How to Design a Hyperlinked GoodNotes Planner for Your Brand

Digital planners have gone from a niche hobby to mainstream products — and GoodNotes is one of the biggest influencing platforms. If you're a stationery brand thinking about launching a digital product, a hyperlinked planner design is one of the best ways to deliver real value to your audience.

But here's the thing: designing a great digital planner isn't the same as designing a great print planner. The way your planner will be used changes everything. Let me walk you through what it takes to create a custom digital planner that feels professional, intuitive, and on-brand.

What Makes a GoodNotes Planner Different

In a printed planner, people flip pages. In GoodNotes, they tap. It seems like a small difference at first, but it completely changes the way a thoughtful digital planner needs to be designed.
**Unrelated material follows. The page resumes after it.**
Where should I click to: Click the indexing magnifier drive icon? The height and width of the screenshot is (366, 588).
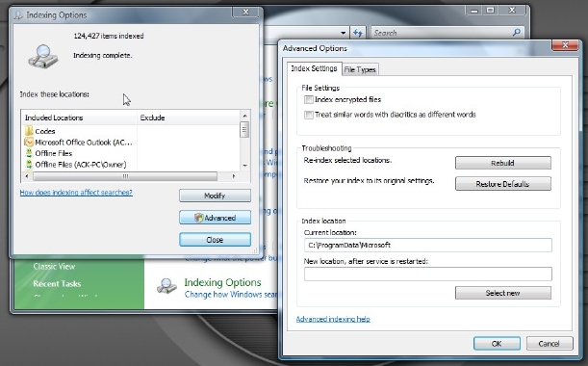[43, 56]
A well-designed GoodNotes planner includes:

  • Clickable tabs that let users jump between sections instantly

  • Hyperlinked navigation on every single page so users never feel lost

  • A consistent layout structure that works on iPad screens

  • Interactive elements like linked buttons, section dividers, and index pages

The goal is to make it feel effortless. Your customer should be able to tap from their monthly overview to a specific week to a daily page — and back again — without it feeling complicated. 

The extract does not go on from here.